Das kleine Besteck für das Lernvideo

Wenn ich Lernvideos drehe, schneide ich mich ganz gerne als Sprecher (neudeutsch Talking Head) in das Bildschirmvideo mit hinein. Das hat den Vorteil, dass ich zwischendrin auch einmal etwas erklären kann. Denn ohne sprechenden Kopf würde bei einer Erklärung das Bildschirmvideo still stehen. Das ist optisch langweilig hoch drei.

Zum Abfilmen meines Kopfes verwende ich eine kleine Taschenkamera, die Sony RX 100 Mk III, die ich auf eine meiner Monitorboxen neben den Rechner stelle. Für die große Kamera ist an dieser Stelle gar kein Platz. Ich müsste meinen Schreibtisch verschieben, um die Kamera samt Stativ hinter den Tisch zu bringen und auf mich zu richten.

Da ist doch die RX 100 eine bessere Alternative – sie passt auf ein Gorillapod, ein kleines Stativ mit flexiblen Beinen.  Nachteil: Die kleine Sony hat nur ein eingebautes Mikro, aber den Ton nehme ich ohnehin über das Großmembran-Mikro auf, das direkt an den Computer angeschlossen ist und seinen Ton an Camtasia liefert.

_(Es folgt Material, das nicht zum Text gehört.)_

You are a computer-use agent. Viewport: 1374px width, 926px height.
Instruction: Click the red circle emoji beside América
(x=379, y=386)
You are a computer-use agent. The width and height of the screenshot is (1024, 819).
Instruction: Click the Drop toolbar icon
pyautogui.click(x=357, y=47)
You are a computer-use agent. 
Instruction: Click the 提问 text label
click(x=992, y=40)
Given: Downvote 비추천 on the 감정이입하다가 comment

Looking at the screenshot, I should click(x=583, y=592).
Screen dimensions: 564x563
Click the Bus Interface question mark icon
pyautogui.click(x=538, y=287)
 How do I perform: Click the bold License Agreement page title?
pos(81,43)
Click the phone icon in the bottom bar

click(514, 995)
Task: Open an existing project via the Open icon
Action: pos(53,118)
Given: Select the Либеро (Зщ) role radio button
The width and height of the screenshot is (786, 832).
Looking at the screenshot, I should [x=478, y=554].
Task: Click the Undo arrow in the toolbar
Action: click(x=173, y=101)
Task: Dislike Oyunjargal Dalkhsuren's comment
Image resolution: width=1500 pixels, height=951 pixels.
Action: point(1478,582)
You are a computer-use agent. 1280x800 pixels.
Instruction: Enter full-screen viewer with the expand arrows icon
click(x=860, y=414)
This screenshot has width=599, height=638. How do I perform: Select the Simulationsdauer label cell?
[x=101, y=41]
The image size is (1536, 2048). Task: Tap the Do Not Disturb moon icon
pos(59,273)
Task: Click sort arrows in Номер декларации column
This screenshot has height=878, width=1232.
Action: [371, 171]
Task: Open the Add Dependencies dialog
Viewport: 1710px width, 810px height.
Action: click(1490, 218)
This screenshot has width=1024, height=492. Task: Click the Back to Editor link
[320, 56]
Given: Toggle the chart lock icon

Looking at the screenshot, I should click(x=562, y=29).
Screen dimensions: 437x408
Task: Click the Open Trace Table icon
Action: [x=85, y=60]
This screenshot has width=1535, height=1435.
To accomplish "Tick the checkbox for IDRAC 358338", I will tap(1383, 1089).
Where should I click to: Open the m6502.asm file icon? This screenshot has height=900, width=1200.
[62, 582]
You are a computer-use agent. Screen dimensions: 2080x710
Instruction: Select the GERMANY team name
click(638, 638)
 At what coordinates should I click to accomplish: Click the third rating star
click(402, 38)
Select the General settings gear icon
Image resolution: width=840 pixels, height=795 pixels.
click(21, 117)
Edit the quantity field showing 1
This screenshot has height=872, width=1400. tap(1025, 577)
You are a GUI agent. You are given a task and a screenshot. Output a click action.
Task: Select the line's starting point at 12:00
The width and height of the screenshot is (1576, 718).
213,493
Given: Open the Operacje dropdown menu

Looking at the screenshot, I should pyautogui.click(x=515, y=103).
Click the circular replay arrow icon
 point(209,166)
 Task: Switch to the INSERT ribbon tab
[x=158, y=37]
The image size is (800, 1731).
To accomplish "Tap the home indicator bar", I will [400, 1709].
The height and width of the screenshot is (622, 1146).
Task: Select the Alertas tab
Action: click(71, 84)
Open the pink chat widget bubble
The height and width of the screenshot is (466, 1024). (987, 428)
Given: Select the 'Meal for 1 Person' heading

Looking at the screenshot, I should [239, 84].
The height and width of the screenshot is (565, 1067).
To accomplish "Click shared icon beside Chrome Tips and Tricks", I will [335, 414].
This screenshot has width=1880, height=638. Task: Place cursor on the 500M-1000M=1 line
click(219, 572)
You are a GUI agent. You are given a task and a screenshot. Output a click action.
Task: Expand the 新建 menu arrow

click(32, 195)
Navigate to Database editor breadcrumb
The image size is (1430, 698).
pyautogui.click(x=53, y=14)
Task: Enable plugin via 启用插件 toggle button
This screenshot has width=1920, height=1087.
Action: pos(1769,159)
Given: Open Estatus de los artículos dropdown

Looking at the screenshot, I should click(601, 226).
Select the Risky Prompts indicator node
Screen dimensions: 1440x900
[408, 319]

Der Aufbau: Die kleine Sony-Kamera liefert den Talking Head.
Der Aufbau: Die kleine Sony-Kamera liefert den Talking Head.

Der Aufbau noch einmal im Überblick:

  • Bild vom sprechenden Kopf und Referenzton von der Sony-Kamera
  • Screenvideo und Hauptton von Camtasia auf meinem Mac

Nachträglich synchronisieren

Die Nachbearbeitung läuft so ab:

  1. Das Screenvideo in Camtasia vorbehandeln. Dabei geht es vor allem um die Zoom-Fahrten, um bestimmte Ausschnitte hervorzuheben. Wichtig: Nichts schneiden. Das passiert erst hinterher in Final Cut Pro X.
  2. Das Screenvideo als Quicktime-Datei im Codec Prores 422 exportieren.
  3. Die exportierte Datei und das Video aus der Sony-Kamera in Final Cut Pro X importieren.
  4. Screenvideo und Talking Head-Video als Multicam-Clip synchronisieren.
  5. Fertig schneiden und bei Bedarf zwischen Talking Head und Screen Video umschneiden.

Eventuell ziehe ich Schritt 1 auch noch in FCPX hinüber. Allerdings hatte ich der Vergangenheit da Probleme, vernünftige Zoom-Fahrten zu realisieren.

Das Ergebnis sieht dann zum Beispiel so aus:

Übrigens: Das Video ist komplett bei Tageslicht gedreht. Mein Arbeitszimmer zeigt nach Norden, da habe ich immer schön indirektes, weiches Licht.